[[ DATA FOR REVIEW, beginning ]]

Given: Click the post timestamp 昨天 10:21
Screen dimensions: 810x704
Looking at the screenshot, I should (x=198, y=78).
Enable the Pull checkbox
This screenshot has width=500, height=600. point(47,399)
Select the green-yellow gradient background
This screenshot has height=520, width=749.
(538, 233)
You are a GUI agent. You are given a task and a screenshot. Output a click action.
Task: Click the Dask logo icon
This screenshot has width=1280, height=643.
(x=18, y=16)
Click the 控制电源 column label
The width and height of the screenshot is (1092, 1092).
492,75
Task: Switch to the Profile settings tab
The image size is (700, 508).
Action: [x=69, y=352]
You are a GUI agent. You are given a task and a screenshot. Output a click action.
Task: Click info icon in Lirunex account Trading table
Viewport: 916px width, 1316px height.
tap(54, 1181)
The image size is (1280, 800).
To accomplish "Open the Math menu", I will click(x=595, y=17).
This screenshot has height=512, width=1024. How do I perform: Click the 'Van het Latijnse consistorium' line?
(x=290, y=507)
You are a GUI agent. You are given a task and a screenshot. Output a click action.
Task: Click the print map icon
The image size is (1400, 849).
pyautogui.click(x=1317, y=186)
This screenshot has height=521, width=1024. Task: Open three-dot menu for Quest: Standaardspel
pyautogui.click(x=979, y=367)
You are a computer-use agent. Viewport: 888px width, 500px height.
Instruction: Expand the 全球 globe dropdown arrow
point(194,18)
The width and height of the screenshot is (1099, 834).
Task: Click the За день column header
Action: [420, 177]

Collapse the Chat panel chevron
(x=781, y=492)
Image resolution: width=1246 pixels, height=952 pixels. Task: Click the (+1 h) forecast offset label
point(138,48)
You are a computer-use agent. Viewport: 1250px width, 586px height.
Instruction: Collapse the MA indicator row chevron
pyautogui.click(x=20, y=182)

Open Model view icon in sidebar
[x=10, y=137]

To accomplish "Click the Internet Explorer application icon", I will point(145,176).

[[ DATA FOR REVIEW, end ]]

In the answer, include exactly the lines from the line containing "Instruction: Collapse the" through the end of the data, and nothing else.

Instruction: Collapse the MA indicator row chevron
pyautogui.click(x=20, y=182)

Open Model view icon in sidebar
[x=10, y=137]

To accomplish "Click the Internet Explorer application icon", I will point(145,176).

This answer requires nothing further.